--- Exercise prompt ---
For this exercise, copy all the data exactly and include none of the pictures.

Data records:
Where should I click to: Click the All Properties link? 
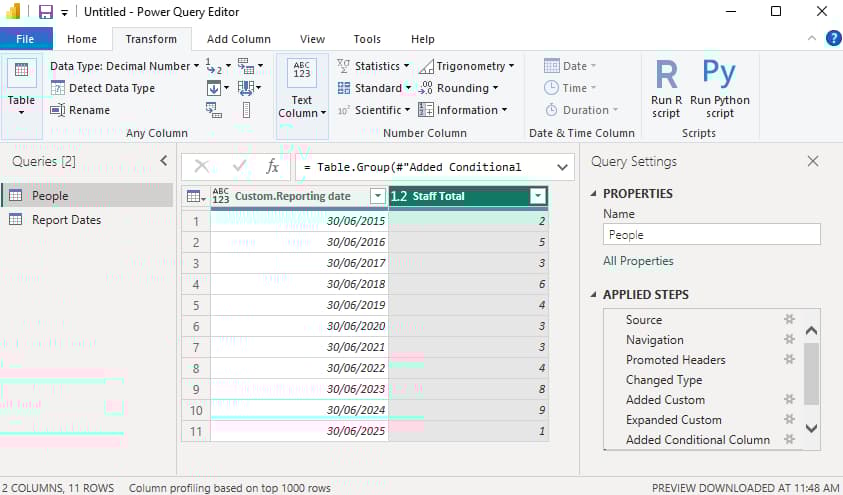coord(638,261)
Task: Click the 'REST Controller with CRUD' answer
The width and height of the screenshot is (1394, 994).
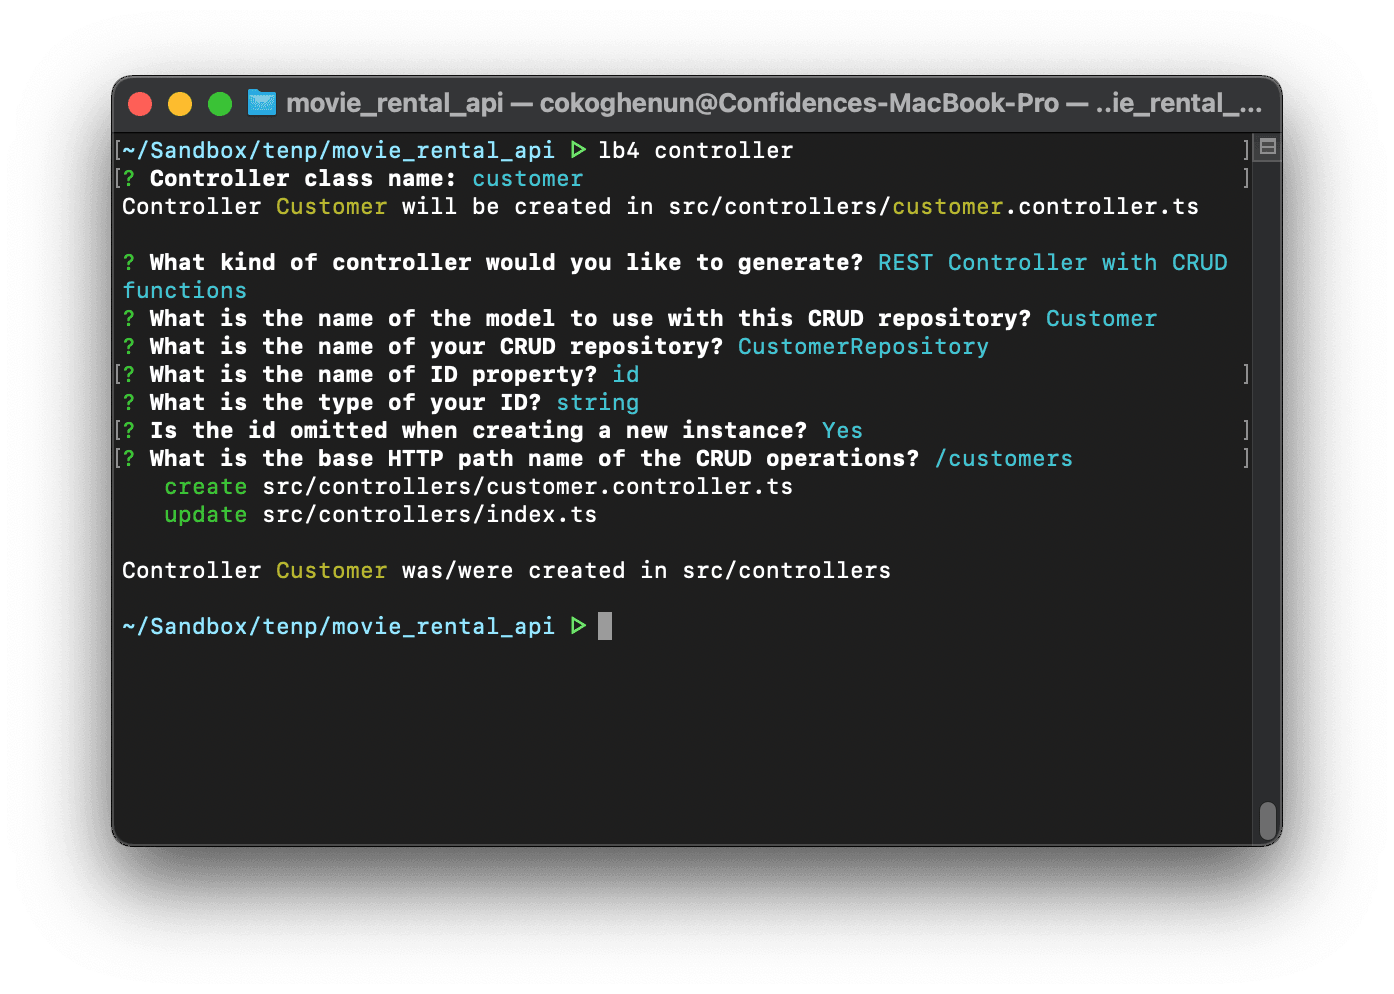Action: pyautogui.click(x=1052, y=262)
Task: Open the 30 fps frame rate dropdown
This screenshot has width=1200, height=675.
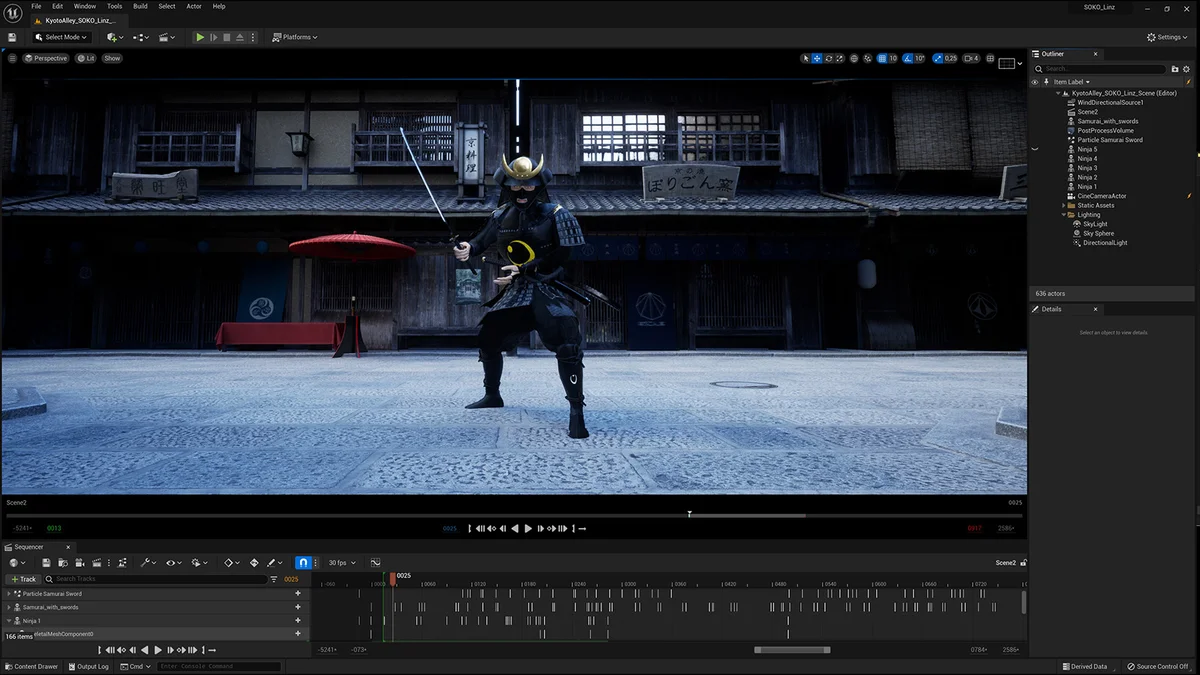Action: 342,563
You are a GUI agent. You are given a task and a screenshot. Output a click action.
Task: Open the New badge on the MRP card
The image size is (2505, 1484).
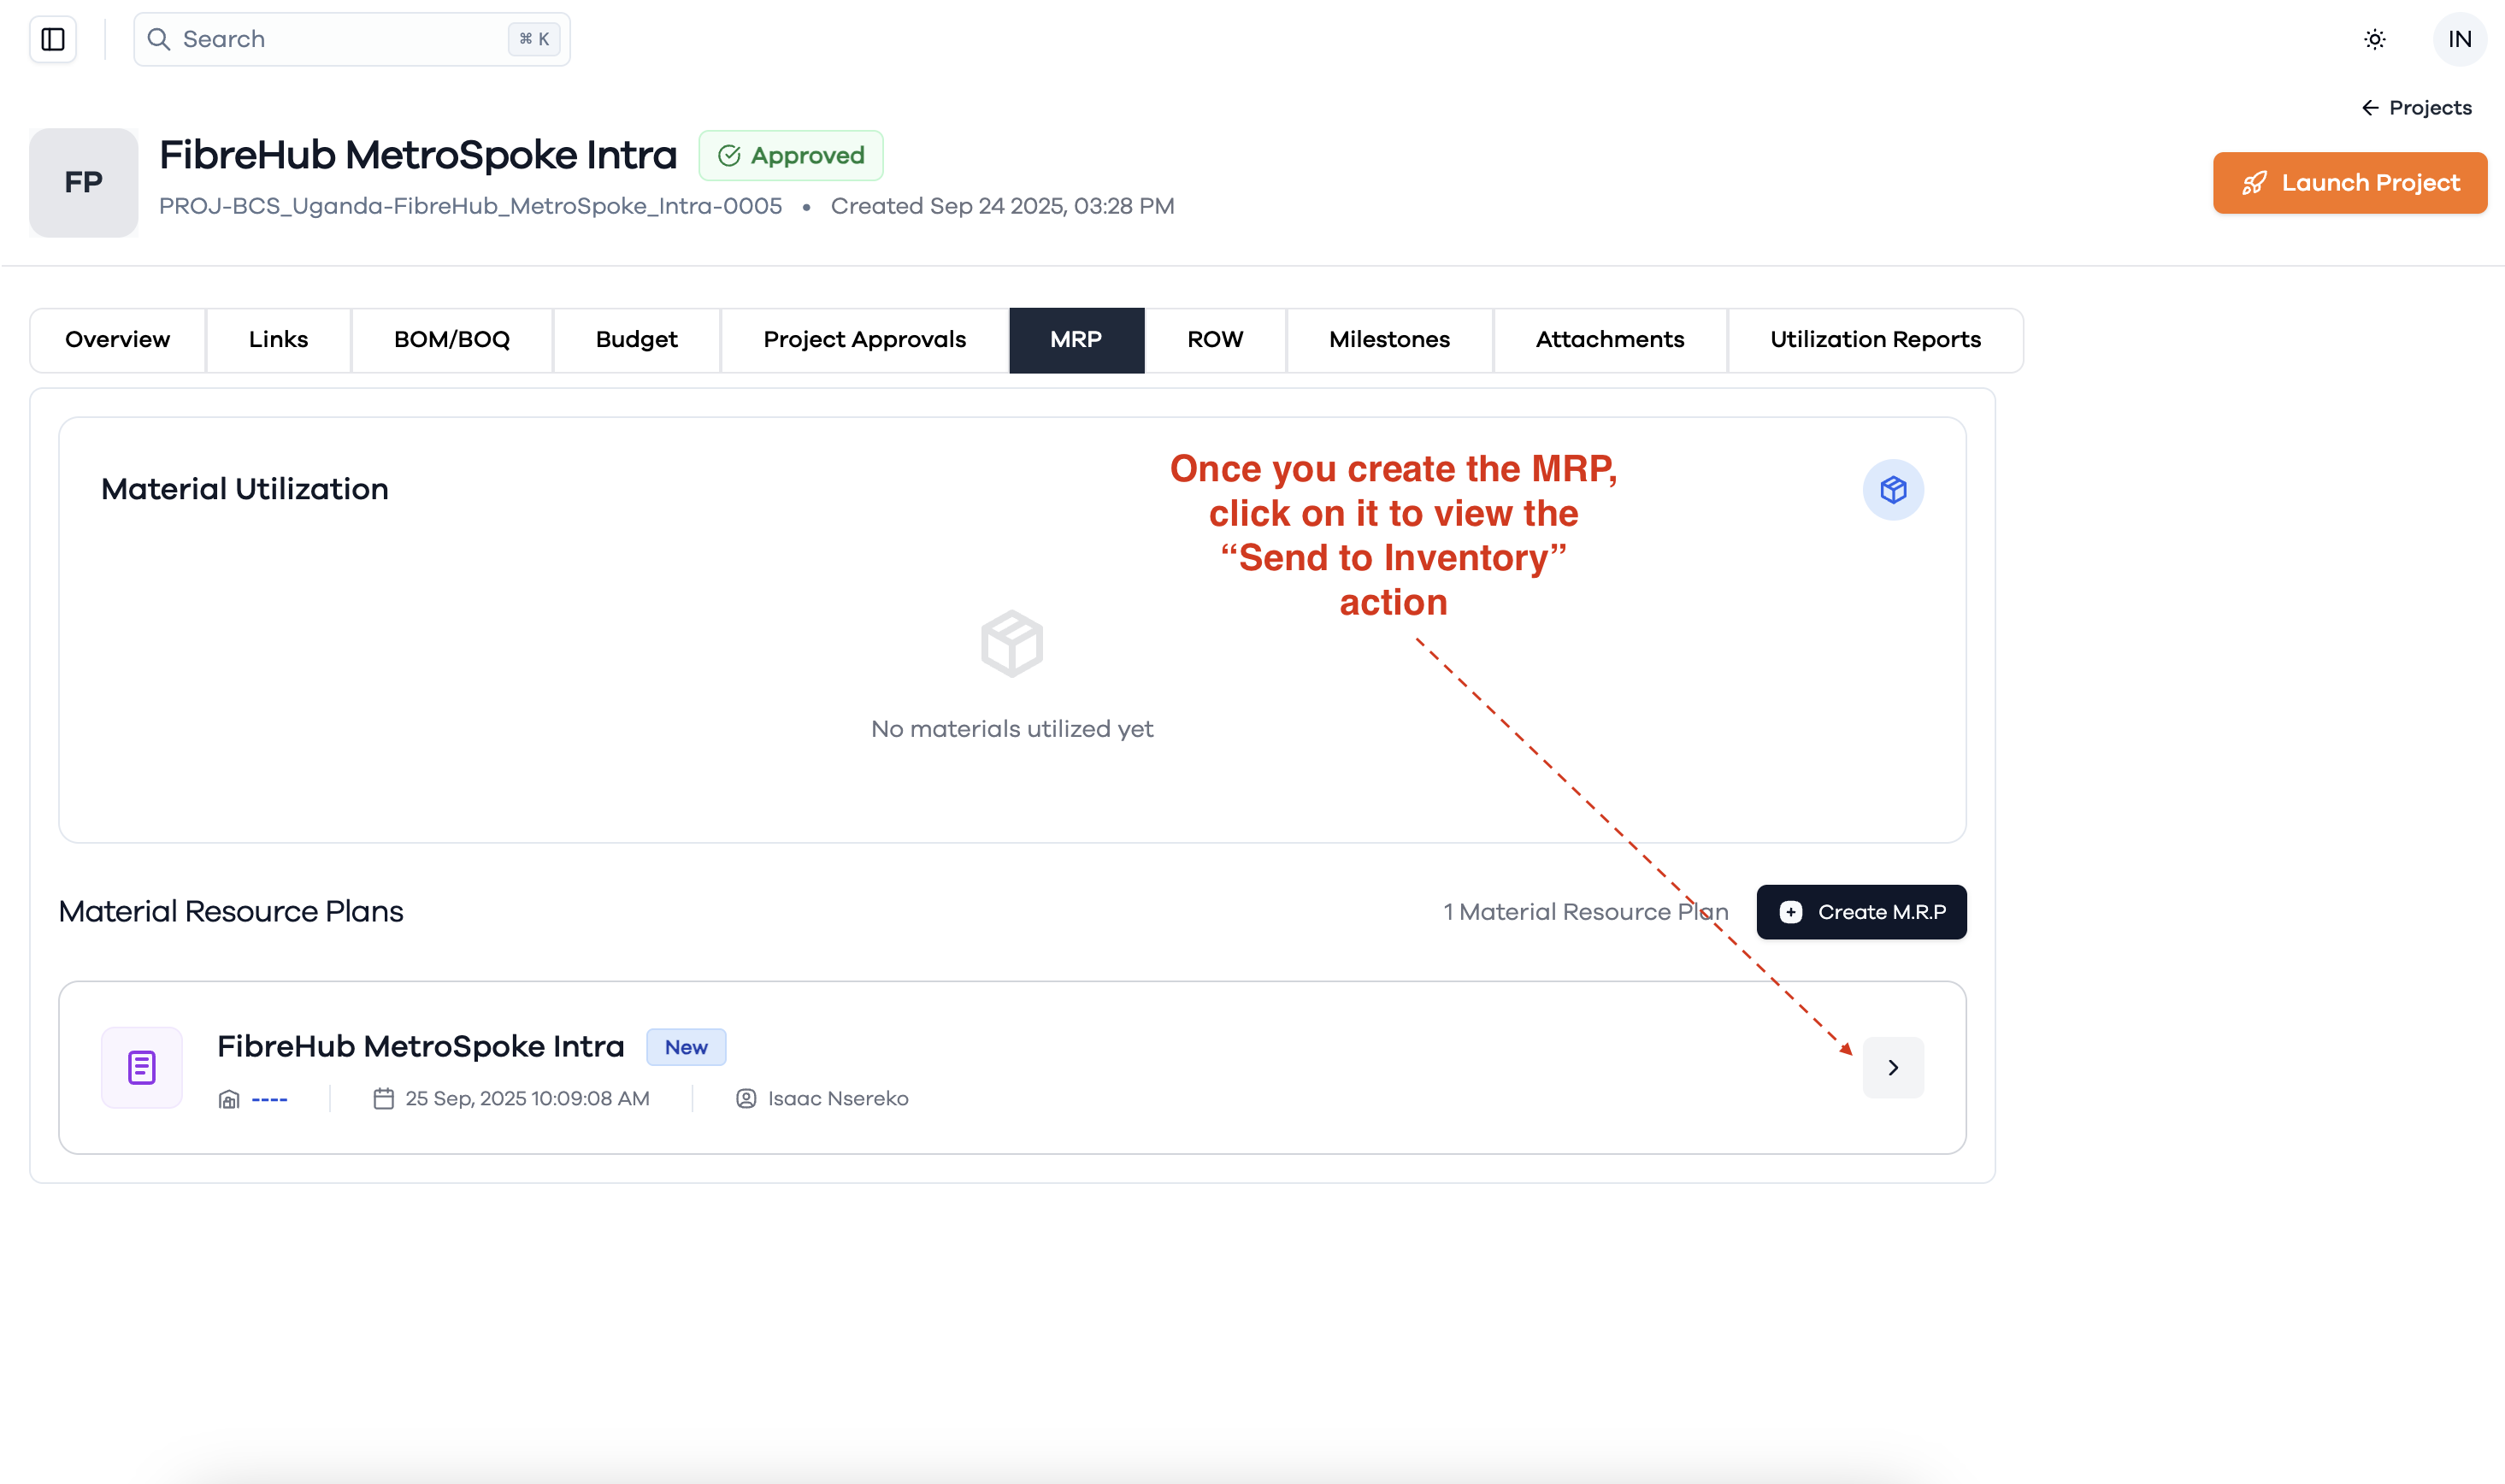(x=686, y=1047)
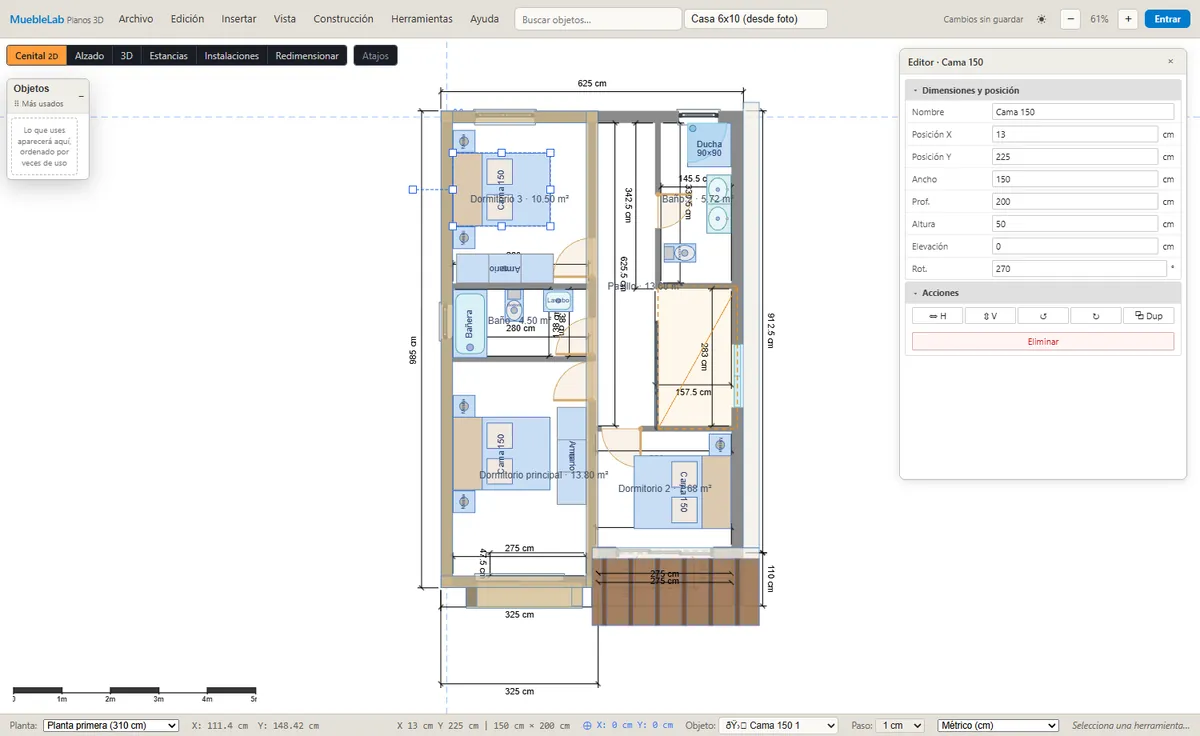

--- Written response ---
Where should I click to: Click the All Properties link? 
coord(638,261)
Task: Click the 'REST Controller with CRUD' answer
The width and height of the screenshot is (1394, 994).
Action: pyautogui.click(x=1052, y=262)
Task: Open the 30 fps frame rate dropdown
This screenshot has width=1200, height=675.
Action: 342,563
You are a GUI agent. You are given a task and a screenshot. Output a click action.
Task: Open the New badge on the MRP card
The image size is (2505, 1484).
(x=686, y=1047)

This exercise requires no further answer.